Content starts
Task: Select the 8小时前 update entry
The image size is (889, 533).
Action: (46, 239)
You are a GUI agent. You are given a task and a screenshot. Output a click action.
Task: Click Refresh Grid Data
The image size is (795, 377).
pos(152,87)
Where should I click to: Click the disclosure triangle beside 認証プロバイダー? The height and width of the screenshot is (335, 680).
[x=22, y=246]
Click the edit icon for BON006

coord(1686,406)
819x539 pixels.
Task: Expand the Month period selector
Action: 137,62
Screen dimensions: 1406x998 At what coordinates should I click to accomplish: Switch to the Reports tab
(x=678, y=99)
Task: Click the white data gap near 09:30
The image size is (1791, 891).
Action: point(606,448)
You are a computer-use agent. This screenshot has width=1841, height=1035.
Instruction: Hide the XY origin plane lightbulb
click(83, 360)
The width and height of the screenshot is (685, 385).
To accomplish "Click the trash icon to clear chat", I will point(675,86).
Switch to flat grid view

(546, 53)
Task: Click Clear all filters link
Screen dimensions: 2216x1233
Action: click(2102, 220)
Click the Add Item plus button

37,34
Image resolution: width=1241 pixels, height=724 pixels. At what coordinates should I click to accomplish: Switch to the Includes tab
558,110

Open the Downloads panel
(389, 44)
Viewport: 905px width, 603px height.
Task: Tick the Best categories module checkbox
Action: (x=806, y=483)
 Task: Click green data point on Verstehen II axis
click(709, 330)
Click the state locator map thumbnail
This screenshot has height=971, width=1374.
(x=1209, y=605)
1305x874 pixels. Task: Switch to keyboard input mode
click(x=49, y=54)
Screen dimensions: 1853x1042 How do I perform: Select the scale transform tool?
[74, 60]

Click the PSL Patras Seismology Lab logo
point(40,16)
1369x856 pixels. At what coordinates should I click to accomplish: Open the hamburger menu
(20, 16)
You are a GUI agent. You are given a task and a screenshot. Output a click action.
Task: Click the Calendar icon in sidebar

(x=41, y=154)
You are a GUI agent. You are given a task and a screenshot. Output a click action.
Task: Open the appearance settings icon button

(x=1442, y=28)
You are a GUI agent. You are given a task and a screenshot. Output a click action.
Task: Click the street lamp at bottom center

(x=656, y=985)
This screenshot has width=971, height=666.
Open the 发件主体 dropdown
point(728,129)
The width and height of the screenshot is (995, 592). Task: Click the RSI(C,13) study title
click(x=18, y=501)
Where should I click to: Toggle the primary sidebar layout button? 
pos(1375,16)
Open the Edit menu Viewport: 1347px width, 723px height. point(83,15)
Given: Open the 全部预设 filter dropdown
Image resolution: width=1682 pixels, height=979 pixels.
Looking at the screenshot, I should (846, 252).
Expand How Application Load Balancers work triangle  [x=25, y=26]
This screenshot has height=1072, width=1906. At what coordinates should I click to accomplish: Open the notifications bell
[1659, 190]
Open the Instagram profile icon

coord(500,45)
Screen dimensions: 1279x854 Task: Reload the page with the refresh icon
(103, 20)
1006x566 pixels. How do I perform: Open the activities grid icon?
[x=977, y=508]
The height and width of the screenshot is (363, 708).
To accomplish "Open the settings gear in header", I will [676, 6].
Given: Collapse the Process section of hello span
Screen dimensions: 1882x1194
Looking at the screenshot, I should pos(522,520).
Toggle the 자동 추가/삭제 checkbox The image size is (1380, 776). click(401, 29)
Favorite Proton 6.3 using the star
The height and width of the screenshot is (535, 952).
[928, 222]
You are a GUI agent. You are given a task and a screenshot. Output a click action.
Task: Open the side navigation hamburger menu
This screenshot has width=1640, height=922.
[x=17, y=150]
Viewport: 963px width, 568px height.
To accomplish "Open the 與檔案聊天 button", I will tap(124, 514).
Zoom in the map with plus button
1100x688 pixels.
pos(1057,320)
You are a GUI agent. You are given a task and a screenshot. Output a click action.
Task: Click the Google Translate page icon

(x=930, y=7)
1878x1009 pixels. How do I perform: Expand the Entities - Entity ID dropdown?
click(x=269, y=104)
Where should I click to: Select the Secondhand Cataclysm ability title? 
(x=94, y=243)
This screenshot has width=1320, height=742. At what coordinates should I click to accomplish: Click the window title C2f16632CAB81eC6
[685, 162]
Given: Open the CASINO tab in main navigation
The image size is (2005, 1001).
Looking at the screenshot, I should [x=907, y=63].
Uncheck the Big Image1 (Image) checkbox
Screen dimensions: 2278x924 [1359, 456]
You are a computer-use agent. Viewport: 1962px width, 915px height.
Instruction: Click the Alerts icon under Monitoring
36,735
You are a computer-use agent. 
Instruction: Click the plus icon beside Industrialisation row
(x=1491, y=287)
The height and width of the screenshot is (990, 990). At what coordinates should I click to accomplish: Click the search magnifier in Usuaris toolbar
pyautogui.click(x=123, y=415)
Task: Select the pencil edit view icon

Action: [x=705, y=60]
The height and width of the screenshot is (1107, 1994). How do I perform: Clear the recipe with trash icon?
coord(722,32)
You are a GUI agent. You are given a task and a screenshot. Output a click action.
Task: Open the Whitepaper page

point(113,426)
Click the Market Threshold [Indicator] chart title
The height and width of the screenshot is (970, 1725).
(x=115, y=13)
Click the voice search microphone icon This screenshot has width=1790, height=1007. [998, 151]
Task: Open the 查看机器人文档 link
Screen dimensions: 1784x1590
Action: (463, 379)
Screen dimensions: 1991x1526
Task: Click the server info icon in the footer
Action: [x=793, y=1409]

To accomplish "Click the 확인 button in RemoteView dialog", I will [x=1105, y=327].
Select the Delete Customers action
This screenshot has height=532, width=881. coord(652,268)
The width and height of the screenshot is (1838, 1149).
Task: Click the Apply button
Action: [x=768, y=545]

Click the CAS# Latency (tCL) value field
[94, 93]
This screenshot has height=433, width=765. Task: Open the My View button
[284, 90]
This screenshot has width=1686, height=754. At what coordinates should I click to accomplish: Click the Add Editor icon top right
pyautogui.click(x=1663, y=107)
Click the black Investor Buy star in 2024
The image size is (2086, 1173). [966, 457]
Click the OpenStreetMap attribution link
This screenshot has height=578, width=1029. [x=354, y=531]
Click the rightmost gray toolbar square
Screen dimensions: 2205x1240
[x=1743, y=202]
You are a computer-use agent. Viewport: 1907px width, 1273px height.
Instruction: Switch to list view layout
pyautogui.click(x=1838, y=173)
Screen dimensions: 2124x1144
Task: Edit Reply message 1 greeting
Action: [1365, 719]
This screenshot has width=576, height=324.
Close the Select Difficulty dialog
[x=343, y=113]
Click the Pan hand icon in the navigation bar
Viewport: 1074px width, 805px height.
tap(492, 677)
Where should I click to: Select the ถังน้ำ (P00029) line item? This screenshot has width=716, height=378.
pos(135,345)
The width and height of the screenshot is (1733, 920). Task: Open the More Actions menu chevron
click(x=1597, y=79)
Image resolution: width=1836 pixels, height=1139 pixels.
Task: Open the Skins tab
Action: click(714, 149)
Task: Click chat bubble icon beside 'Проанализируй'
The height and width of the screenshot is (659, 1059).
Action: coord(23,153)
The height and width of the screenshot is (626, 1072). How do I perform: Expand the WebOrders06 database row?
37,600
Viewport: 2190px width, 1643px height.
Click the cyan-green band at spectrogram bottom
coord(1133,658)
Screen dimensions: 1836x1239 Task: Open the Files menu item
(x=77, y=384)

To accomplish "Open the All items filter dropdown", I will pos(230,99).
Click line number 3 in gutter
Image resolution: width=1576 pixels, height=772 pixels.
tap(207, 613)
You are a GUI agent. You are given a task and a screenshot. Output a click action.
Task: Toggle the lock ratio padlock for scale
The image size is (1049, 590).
Content ends
**Required work:**
Please give back the records exactly as written, beginning at the first line and including the line that holds "Task: Click the white data gap near 09:30" as the last.

**Output below:**
Task: Select the 8小时前 update entry
The image size is (889, 533).
Action: (46, 239)
You are a GUI agent. You are given a task and a screenshot. Output a click action.
Task: Click Refresh Grid Data
The image size is (795, 377).
pos(152,87)
Where should I click to: Click the disclosure triangle beside 認証プロバイダー? The height and width of the screenshot is (335, 680).
[x=22, y=246]
Click the edit icon for BON006

coord(1686,406)
819x539 pixels.
Task: Expand the Month period selector
Action: 137,62
Screen dimensions: 1406x998 At what coordinates should I click to accomplish: Switch to the Reports tab
(x=678, y=99)
Task: Click the white data gap near 09:30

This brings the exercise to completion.